Belardo wrote in his report that the First Amendment does not provide blanket protection for deliberate and reckless falsehoods, or hostile and accusatory emails directed toward school district officials.
In July, Black said that on the days he left work, he made sure a substitute was in the classroom first. He said district officials set a trap regarding the days he took that allegedly violated the collective bargaining unit. Black said that when he asked for days off and was told the district’s cap for teacher days off had been reached, those days were never removed from the system.
As for the FERPA claims, Black said he asked two students to send him an email summing up their experiences with credit flexibility he offered his Spanish students. He said he had their permission to share their emails.
FERPA is supposed to prevent a teacher from disclosing a student’s record.
The referee provided his report to the board on June 13.
Black said in a telephone conversation earlier this week that the referee had “rubberstamped everything the district had suggested.”
He wasn’t allowed to play a recording of that would have come from an administrator had perjured himself on the witness stand, as there was an objection based on lack of foundation, ie, how the recording was made, chain of custody and proof it had not been altered.
Typically, when a lawyer objects, the defendant has a brief window to respond, Black said.
The referee sustained the objection and years of audio recordings he has been referencing for months were not heard, Black said.
“If I had a lawyer to warn me about the foundation or if the referee had been more fair, they didn’t give me the opportunity to go back under oath” after he read up on the foundation laws, he said.
Black said he didn’t have an attorney because he didn’t think he needed one.
According to the report, the hearing lasted nine days and on the ninth day Black chose not to attend. His presence was not required. On that day, several witnesses subpoenaed by Black were called to the witness stand and were questioned by the district’s attorney.
The hearing concluded as Black indicated by email he would not attend the three additional days that had been scheduled, according to the report.

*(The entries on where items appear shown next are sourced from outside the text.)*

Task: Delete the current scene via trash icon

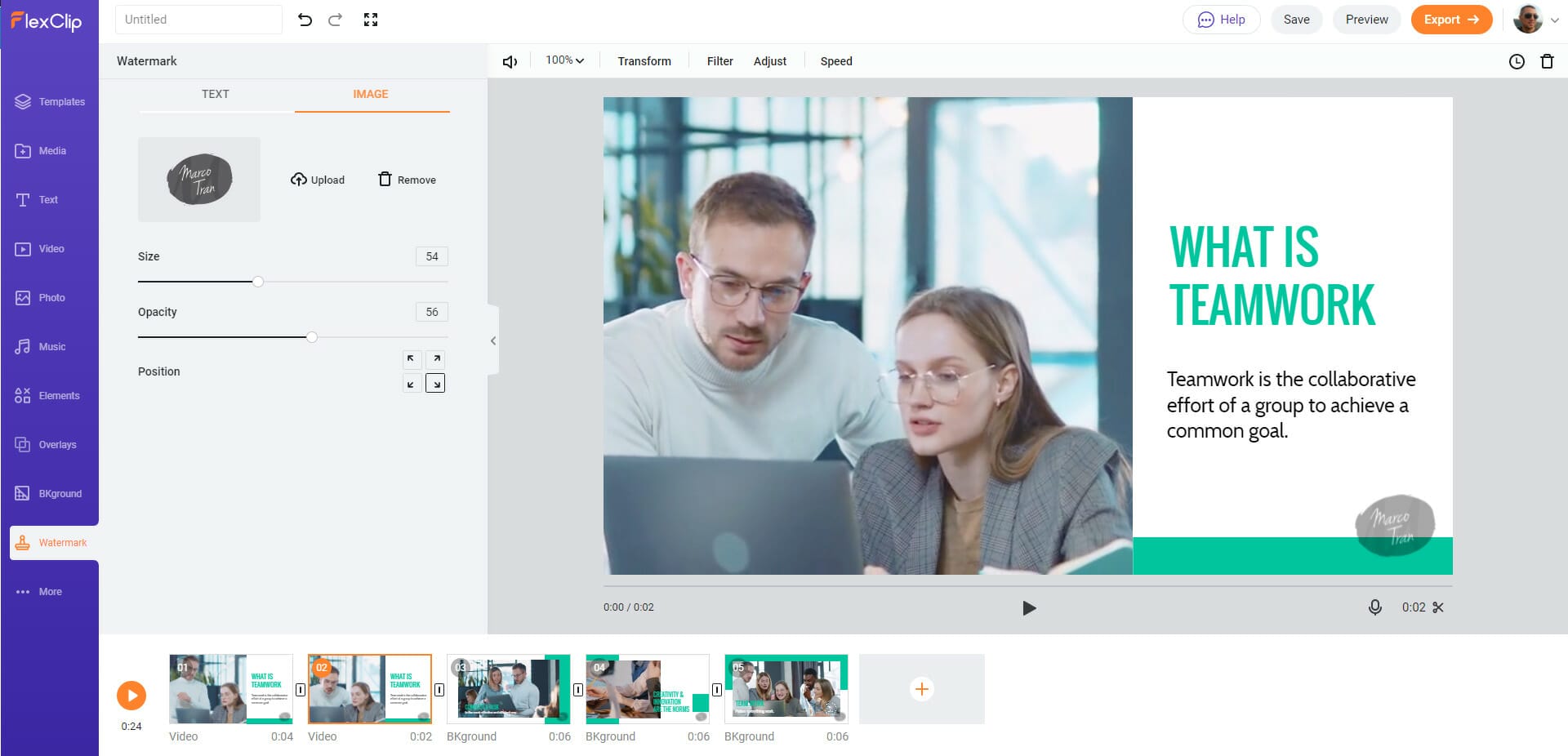Action: coord(1546,61)
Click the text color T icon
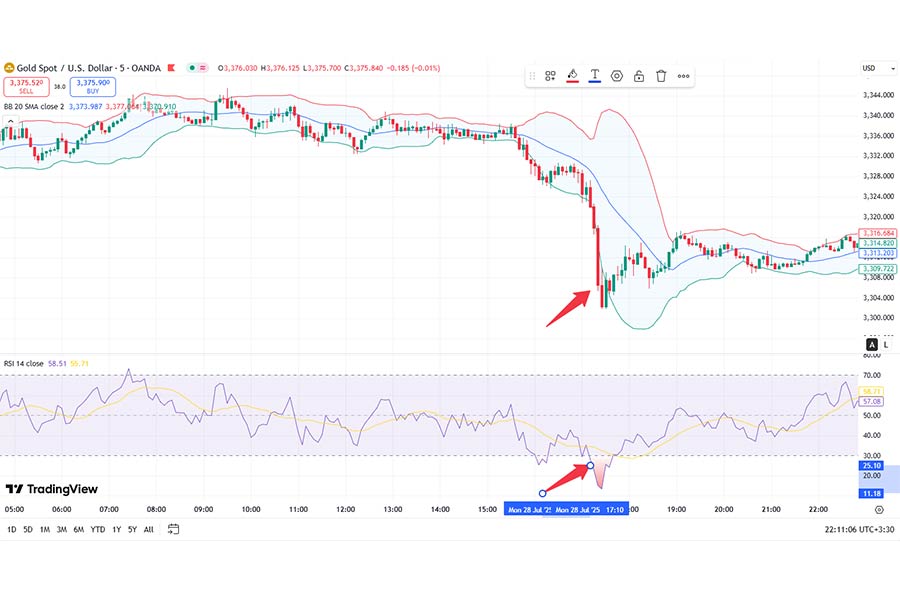 click(x=595, y=75)
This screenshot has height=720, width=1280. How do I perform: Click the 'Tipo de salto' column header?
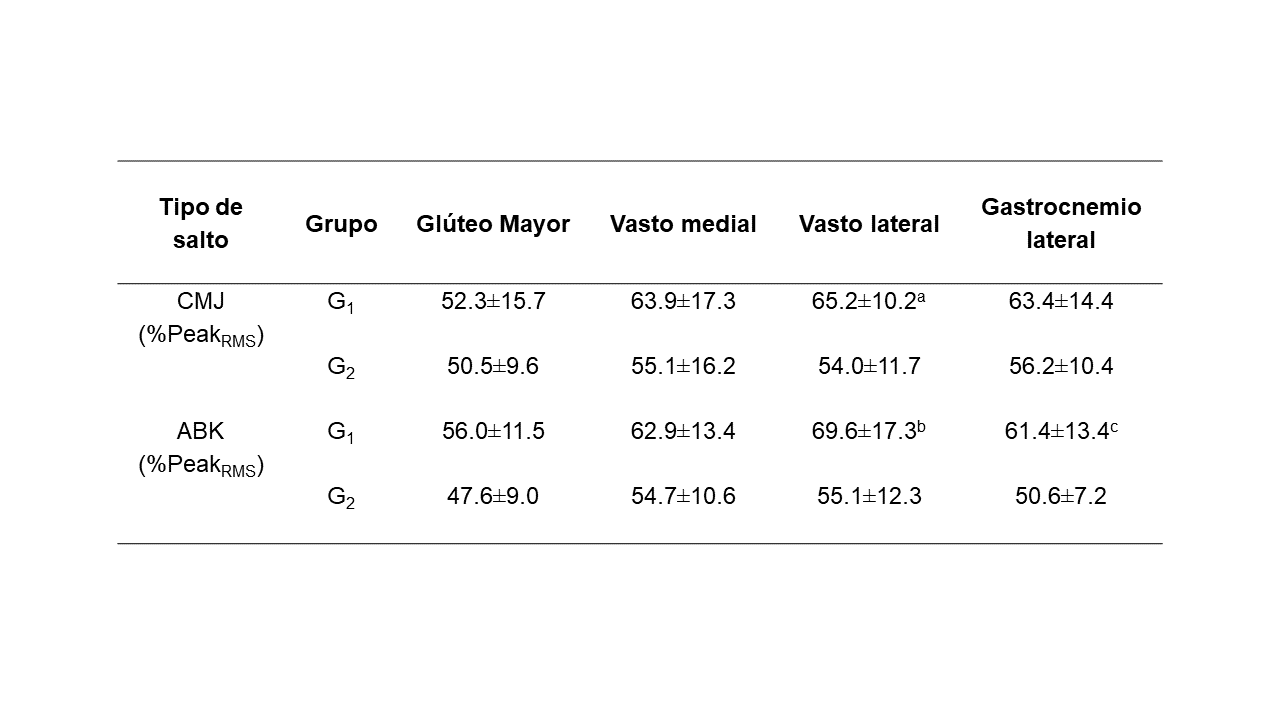tap(201, 223)
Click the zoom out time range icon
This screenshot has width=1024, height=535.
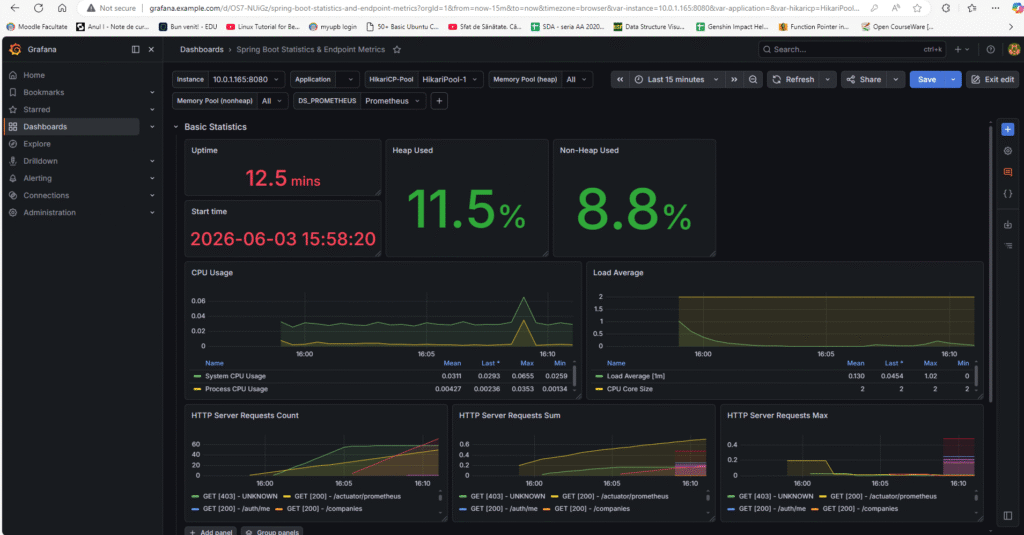tap(753, 80)
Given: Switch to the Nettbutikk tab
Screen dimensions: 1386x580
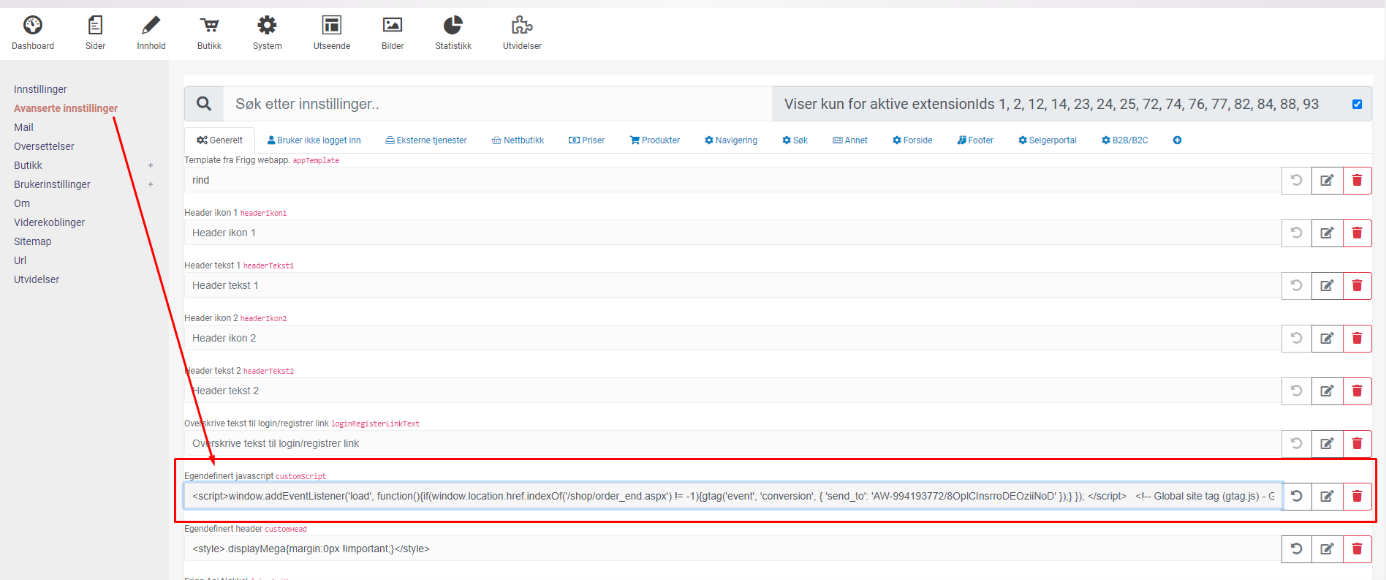Looking at the screenshot, I should (x=517, y=140).
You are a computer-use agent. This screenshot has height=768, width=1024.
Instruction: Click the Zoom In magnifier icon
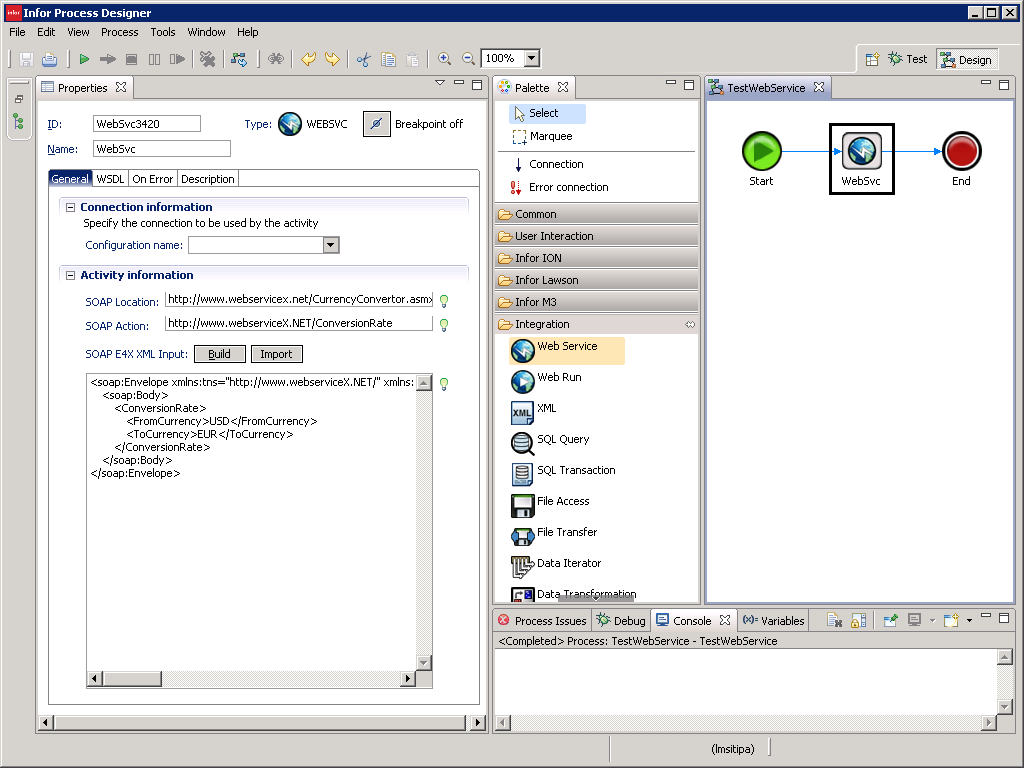click(444, 59)
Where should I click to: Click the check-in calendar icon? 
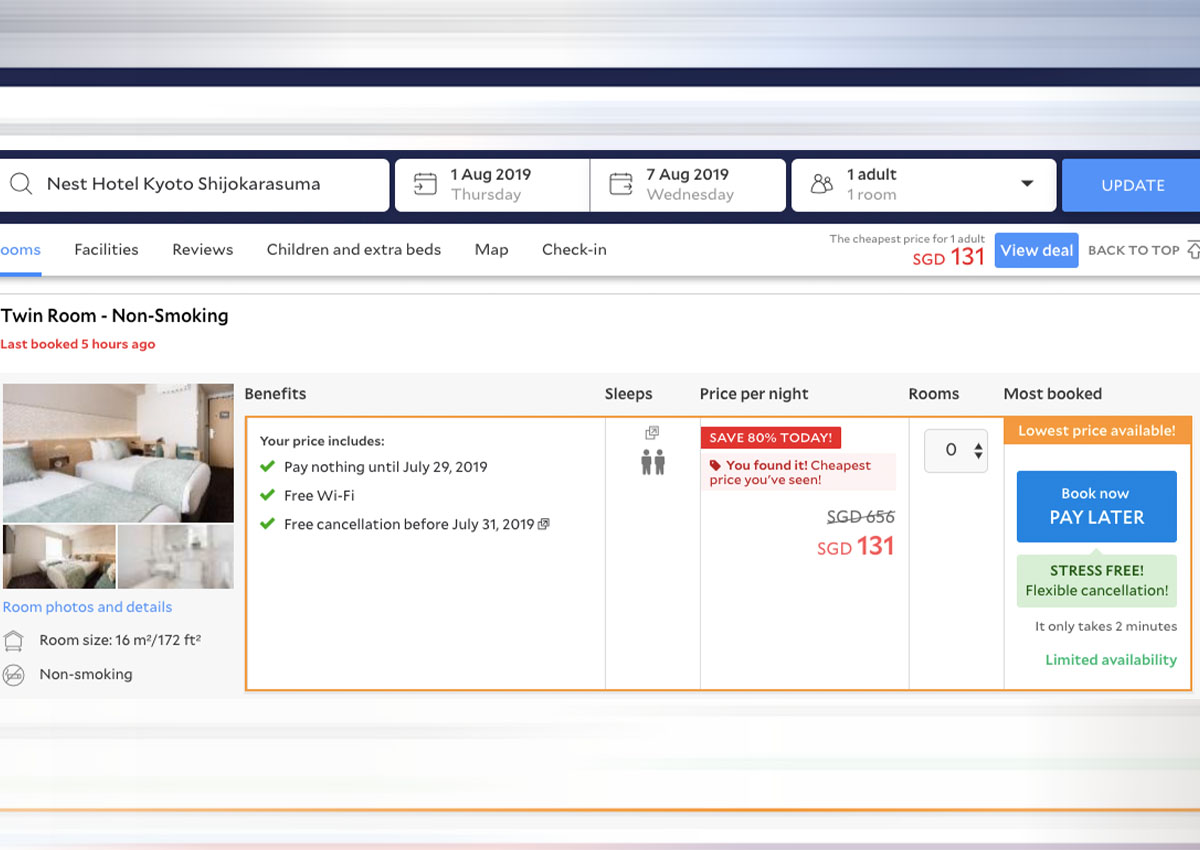pos(425,185)
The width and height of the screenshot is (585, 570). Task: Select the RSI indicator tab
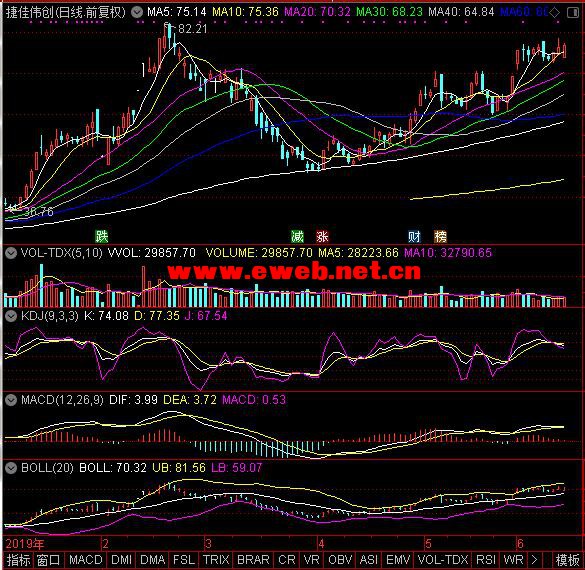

Black said district employees were questioned and he wasn’t given the opportunity for cross examination, and the referee objected to the most damning evidence he had. He said the referee also didn’t answer a single email Black sent and was underinformed with case law.
“I never had a chance to bring my other witnesses and my most significant evidence was disqualified by the district’s lawyer when I wasn’t there,” he said.
“It is so lopsided there is nothing that I do right, including the 18 years in the district with telling the truth,” he said.
“Mr. Black was afforded his due process (as outlined in) the Ohio Revised Code,” said district Superintendent Francis Scruci.
Belardo, the referee, was agreed upon by both parties from a recommendation list provided by the Ohio Department of Education, he said.
Belardo heard all the testimony and made a decision, and the board accepted his recommendation, Scruci said.